Resolve masked/shortened URL twint is scraping from twitter

498 Views Asked by At

I am using twint for scraping twitter profiles.

When I run this script:

    c = twint.Config()
    c.Username = username
    c.Store_object = True
    c.Store_object_users_list = users
    c.Hide_output = True
    twint.run.Lookup(c)
    try:
        userna = users[0]
    except:
        continue
    web = userna.url

I get the masked/shortened URL instead of a real one.
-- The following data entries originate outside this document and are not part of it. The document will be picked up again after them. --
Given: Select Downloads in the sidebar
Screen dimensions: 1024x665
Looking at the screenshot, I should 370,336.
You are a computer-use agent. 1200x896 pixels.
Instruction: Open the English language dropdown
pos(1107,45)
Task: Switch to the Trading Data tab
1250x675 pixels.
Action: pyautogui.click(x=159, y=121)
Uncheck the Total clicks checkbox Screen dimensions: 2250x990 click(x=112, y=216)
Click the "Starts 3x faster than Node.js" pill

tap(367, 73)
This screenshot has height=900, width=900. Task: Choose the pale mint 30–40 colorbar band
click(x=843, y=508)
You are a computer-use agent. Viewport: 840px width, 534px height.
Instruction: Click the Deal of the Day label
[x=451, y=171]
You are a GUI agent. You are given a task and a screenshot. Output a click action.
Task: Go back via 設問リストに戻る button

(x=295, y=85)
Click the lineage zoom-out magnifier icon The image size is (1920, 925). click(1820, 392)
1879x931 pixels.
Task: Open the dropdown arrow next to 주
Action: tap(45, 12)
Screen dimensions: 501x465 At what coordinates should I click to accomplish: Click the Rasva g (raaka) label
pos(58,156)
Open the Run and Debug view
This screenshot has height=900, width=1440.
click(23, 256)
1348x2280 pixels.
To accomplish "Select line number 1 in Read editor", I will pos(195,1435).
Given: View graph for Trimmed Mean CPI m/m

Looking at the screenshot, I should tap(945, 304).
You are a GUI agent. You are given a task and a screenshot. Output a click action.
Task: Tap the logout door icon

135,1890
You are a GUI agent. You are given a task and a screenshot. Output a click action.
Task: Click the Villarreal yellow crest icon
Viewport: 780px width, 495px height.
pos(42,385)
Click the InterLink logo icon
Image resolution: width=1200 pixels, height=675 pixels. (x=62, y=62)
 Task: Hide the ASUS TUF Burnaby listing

How can I get the real url?

What would you advise?

2

There are 2 best solutions below

1
On

The following works.

import requests


resp = requests.head(short_link)
resp.status_code
true_url = resp.headers["Location"]
0
On

Preface: This answer is based on my results and findings from evaluating UVuuMe's answer (in it's initial version).


To translate a shortened URL into the full URL it represents, you can use the package requests which comes indirectly with twint (it's required by googletransx which is required by twint which you already installed, so there is no need for pip install requests).

Send a HEAD request, then check the response's status_code for 303, only then read the location header; there are other cases where a location will be in the response, but not in case of HTTP 200 OK.

import requests

# Short URL for a Python Requests Tutorial
short_url = 'https://youtu.be/tb8gHvYlCFs'

res = requests.head(short_url)
if res.status_code == 303: # "See Other"
    full_url = res.headers['location']
elif res.status_code == 200: # "OK"
    # let's conclude that short_url is already what we are looking for
    full_url = short_url
else:
    # replace by your error handling:
    assert(False)